▶ _INPUT RECORDS_:
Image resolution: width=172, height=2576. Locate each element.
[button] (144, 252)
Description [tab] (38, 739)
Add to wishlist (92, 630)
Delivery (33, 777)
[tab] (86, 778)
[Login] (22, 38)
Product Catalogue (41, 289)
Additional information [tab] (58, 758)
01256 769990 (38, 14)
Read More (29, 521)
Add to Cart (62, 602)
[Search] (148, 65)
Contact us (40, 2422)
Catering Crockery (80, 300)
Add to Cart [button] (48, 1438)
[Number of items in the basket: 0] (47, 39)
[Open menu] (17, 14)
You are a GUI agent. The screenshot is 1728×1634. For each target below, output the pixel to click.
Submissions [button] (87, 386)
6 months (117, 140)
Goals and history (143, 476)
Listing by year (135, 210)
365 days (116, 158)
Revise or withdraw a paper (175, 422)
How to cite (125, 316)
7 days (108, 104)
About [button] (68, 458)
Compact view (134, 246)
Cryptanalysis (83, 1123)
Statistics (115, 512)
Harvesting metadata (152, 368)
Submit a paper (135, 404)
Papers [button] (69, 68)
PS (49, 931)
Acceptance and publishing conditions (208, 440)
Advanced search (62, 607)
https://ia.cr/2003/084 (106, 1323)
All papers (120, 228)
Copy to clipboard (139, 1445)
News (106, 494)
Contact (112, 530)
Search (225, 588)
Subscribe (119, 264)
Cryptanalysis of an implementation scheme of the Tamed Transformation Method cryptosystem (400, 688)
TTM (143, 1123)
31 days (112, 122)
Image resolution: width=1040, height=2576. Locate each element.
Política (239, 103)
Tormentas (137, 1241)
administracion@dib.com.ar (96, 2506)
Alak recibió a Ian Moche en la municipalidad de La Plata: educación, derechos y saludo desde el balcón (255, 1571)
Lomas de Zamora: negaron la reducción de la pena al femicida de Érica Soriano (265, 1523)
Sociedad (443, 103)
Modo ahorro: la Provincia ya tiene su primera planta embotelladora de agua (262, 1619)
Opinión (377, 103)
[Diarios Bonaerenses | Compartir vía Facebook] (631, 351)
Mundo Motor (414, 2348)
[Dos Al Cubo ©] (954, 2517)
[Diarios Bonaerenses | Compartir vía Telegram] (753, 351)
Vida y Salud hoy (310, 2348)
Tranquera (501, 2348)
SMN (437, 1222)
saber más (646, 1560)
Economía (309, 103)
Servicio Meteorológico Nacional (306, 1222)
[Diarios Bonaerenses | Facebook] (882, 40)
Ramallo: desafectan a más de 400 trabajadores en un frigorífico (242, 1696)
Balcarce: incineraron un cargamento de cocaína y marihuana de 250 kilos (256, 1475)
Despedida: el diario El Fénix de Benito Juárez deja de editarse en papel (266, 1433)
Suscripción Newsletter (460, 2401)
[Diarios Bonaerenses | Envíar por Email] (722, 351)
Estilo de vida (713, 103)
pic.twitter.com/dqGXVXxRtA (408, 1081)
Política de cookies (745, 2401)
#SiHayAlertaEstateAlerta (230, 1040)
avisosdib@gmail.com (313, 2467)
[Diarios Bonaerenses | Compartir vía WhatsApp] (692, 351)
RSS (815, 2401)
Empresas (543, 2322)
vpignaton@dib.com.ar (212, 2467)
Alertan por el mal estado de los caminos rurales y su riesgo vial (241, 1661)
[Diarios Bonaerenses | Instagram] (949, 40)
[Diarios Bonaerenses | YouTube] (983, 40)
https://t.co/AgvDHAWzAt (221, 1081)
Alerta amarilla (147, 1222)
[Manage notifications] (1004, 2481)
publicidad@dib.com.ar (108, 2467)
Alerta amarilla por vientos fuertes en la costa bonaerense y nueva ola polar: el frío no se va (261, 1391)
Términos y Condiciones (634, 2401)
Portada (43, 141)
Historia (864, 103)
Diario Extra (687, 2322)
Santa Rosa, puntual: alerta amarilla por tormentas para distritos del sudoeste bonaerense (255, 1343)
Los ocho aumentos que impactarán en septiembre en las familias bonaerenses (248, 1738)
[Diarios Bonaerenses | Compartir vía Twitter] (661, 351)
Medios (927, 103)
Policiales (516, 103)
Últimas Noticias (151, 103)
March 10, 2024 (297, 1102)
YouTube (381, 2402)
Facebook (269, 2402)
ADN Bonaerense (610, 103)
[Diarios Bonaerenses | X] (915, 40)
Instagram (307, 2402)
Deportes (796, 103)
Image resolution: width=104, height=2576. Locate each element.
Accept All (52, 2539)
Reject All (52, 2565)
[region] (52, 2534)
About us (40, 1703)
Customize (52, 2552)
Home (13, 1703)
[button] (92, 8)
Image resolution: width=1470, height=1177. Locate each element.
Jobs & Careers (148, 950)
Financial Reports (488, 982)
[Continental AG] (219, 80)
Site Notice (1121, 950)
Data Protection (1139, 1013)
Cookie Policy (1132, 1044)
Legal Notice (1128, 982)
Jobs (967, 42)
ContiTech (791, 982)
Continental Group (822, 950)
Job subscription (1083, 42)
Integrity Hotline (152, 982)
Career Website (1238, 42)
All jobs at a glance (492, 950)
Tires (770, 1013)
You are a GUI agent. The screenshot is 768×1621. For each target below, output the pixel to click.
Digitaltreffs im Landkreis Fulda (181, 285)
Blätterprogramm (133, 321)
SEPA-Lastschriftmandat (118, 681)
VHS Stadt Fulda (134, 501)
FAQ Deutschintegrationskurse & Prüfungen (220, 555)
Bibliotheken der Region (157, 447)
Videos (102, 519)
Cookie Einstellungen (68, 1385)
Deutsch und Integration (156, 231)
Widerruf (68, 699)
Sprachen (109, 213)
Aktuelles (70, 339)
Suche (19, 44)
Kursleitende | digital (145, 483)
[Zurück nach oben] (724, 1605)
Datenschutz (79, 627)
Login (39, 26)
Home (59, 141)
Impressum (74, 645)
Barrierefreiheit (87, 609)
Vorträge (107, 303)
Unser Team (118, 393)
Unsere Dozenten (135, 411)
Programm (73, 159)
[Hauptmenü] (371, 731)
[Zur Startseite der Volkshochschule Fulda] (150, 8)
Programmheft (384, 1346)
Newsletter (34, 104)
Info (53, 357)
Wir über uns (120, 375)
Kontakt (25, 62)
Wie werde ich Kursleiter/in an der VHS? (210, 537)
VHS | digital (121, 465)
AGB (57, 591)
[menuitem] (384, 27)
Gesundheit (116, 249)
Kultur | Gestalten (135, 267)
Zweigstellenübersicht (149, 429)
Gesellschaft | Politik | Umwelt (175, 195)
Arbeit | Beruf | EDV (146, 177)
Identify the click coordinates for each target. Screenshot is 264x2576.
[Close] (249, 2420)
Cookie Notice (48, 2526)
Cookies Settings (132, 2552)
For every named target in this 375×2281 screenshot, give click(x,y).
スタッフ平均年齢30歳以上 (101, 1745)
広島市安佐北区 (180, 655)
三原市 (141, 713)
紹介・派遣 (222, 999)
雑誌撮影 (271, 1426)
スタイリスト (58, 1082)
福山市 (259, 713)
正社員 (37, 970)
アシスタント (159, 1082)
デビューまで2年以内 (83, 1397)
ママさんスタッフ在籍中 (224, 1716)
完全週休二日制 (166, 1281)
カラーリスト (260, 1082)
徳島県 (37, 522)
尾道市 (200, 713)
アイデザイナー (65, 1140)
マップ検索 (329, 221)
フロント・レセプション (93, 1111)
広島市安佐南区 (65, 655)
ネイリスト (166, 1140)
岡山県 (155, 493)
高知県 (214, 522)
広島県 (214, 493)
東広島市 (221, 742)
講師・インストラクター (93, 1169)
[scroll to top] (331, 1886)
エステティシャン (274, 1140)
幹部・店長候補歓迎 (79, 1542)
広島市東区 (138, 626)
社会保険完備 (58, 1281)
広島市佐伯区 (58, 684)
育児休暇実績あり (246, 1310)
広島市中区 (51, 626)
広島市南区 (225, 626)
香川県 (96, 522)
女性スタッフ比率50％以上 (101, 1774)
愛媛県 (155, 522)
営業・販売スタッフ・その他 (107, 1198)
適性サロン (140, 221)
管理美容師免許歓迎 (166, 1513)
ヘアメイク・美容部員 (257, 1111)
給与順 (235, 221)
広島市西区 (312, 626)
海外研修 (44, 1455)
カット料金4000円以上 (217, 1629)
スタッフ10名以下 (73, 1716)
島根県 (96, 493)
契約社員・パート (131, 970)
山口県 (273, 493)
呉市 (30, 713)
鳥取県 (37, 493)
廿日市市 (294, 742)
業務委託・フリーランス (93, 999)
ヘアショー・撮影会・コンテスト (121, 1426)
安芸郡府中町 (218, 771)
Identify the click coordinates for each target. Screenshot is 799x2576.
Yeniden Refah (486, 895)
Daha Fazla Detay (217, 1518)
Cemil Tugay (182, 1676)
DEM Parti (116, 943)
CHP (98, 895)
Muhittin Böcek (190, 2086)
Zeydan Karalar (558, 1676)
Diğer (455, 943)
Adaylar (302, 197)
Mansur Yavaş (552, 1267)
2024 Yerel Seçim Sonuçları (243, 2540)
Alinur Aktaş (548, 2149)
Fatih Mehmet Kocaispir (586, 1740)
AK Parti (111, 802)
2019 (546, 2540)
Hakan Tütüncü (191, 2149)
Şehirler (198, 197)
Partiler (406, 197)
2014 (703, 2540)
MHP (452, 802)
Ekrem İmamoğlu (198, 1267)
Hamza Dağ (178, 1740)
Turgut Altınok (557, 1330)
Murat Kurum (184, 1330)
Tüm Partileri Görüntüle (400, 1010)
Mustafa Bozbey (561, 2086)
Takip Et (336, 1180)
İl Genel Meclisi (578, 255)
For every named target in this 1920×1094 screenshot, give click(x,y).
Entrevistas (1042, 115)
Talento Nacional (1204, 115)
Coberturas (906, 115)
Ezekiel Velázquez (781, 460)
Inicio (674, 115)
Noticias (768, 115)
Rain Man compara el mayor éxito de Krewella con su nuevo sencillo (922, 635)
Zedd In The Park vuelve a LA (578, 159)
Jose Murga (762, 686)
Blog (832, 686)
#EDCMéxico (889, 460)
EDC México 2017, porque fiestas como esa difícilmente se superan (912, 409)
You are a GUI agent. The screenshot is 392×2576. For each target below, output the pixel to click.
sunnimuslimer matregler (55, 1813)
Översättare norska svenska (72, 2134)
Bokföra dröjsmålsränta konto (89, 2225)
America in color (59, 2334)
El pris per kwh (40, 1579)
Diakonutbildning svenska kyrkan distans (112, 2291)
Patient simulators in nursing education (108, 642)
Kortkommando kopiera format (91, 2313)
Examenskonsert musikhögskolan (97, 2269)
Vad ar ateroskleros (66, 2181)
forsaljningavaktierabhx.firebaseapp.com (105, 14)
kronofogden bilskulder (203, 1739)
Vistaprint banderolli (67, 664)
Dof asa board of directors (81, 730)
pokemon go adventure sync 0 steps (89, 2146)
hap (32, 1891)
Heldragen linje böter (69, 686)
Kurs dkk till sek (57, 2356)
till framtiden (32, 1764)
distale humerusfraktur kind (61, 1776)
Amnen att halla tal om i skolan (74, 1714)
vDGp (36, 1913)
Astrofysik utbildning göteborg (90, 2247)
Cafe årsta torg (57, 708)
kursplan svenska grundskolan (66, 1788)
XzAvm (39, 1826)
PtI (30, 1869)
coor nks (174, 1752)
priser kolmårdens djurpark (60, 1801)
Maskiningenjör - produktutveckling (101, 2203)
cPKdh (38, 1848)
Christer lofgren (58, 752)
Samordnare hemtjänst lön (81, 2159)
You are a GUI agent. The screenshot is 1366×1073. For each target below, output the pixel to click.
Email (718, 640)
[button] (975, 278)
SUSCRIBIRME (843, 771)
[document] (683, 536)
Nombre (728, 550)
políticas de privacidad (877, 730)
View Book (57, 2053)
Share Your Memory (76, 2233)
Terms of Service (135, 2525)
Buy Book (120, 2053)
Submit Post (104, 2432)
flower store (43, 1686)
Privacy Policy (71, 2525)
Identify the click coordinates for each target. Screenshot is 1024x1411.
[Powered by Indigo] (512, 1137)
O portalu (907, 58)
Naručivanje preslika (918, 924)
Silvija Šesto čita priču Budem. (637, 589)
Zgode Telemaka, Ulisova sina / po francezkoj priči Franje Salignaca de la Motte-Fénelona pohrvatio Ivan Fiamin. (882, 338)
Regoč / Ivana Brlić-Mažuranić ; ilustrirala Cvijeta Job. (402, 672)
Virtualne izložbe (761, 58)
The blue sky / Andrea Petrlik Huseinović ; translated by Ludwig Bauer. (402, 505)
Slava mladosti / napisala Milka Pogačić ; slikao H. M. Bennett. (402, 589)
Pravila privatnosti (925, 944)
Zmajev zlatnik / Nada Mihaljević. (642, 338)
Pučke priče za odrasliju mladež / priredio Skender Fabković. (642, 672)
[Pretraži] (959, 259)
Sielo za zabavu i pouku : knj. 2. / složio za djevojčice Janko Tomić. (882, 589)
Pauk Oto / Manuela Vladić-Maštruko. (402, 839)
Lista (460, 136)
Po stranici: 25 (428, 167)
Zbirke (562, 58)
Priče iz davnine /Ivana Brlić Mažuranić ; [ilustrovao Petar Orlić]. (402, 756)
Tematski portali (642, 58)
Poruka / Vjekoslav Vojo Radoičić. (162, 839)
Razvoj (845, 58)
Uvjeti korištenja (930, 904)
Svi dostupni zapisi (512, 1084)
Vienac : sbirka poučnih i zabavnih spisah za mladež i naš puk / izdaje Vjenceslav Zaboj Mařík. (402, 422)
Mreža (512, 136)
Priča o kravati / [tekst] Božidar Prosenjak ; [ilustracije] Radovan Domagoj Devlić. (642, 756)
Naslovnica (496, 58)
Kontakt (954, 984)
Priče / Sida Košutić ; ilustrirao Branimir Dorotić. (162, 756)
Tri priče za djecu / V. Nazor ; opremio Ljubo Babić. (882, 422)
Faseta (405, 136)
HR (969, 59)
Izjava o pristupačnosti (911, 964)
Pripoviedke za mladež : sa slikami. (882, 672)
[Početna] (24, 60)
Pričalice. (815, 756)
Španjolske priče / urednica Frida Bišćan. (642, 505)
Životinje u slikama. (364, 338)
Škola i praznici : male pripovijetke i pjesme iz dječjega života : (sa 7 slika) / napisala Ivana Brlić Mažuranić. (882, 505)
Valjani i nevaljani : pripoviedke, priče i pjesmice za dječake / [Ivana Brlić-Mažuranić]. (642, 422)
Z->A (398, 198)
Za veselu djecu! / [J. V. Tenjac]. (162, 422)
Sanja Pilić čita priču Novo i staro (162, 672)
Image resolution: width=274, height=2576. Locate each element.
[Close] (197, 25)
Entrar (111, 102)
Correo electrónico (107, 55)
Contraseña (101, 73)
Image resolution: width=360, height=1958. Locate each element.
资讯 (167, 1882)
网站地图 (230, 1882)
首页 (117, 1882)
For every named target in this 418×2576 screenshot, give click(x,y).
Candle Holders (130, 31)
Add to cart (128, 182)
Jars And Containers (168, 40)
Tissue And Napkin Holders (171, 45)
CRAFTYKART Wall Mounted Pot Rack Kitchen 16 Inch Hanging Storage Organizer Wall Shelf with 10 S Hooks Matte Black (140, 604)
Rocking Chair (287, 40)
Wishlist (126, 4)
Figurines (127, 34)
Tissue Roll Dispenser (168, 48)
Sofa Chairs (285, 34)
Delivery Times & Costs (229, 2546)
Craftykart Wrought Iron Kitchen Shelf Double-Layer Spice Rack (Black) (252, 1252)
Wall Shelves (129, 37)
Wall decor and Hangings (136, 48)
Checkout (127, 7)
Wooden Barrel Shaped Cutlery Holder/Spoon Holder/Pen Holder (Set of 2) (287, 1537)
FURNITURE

▶ _TASK INSTRUCTIONS_:
Reproduce exactly the lines above from the line with "Tematski portali (642, 58)" to the line with "Mreža (512, 136)", including both, and add nothing.

▶ _EXPECTED ANSWER_:
Tematski portali (642, 58)
Poruka / Vjekoslav Vojo Radoičić. (162, 839)
Razvoj (845, 58)
Uvjeti korištenja (930, 904)
Svi dostupni zapisi (512, 1084)
Vienac : sbirka poučnih i zabavnih spisah za mladež i naš puk / izdaje Vjenceslav Zaboj Mařík. (402, 422)
Mreža (512, 136)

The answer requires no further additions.